Avec une même œuvre en fil rouge, faire se confronter les points de vue et les publics. Tel est l’objectif de « Chemins des arts », le nouveau nom d’Éteignez Vos Portables. « Il faisait référence au message que l’on entendait dans les salles de spectacle et au premier dispositif qui concernait le théâtre uniquement. Or depuis, nous nous sommes ouverts à d’autres disciplines artistiques, à la culture scientifique et au patrimoine, souligne Manuela Lucchini, chargée de projets d’éducation artistique et culturelle au Département. Les chemins sont désormais multiples et notamment numériques du fait de l’évolution de la création artistique, des pratiques culturelles et des conséquences de la pandémie. » Ce dispositif départemental créé en 1994 sous le nom de Jeux de scène propose des parcours d’éducation artistique et culturelle fidèles à la volonté du Département de promouvoir une culture pour tous. D’abord réservés aux collégiens, ils se sont peu à peu adaptés aux compétences sociales départementales et s’adressent depuis trois ans à des publics dits « éloignés de la culture », par exemple en situation de handicap, en Ehpad ou dans des centres pénitentiaires… Ces univers ne sont pas cloisonnés, bien au contraire : ils vont se croiser et s’enrichir mutuellement. « Le but est aussi d’aller vers l’autre sans jamais mettre en danger les publics plus fragiles. Ce sont des personnes qu’il faut conquérir, appréhender. Il faut que la culture vienne à eux », explique Manuela Lucchini. Chaque parcours dure de deux à trois mois et fait l’objet d’une restitution, sous n’importe quelle forme.

Un volet de deux sorties dans des lieux culturels complète ce dispositif. Une manière pour certains de franchir, parfois pour la première fois, la porte d’un musée, d’un théâtre ou d’une salle de concert et de désacraliser les métiers artistiques. « Ces sorties participent à l’appropriation des lieux culturels, constate Manuela Lucchini. Les jeunes connaissent les comédiens et cela leur donne un élément connu dans le spectacle. Quant aux personnes en difficulté, ces échappées permettent de les “renarcissiser”, de leur redonner une certaine estime de soi. Ils aiment avoir un accueil qui n’est pas celui du spectateur lambda. » Dans ce dispositif, le Département prend en charge la rémunération des intervenants, une partie du coût de la billetterie ainsi que le transport vers les lieux culturels si nécessaire.
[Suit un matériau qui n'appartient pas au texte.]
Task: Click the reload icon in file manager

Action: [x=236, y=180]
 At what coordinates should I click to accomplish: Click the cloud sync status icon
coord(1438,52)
Cette année, plus d’une soixantaine de parcours sont ainsi noués dans tous les Hauts-de-Seine, tous fruits d’un travail minutieux de maillage territorial et de mise en relation entre établissements, structures, artistes et scènes. À Sèvres, le collège et le Sel sont des voisins à peine distants d’une centaine de mètres. Et pourtant. « nous n’avions pas de lien avec eux », regrette Michaël Afonso, le professeur de quatrième. Une aberration en train d’être réparée. « J’avais très envie de développer cette association et le Département nous a permis de créer des attaches avec la structure et la compagnie. » Des liens qui pourraient perdurer et sortir des tracés balisés des Chemins des arts.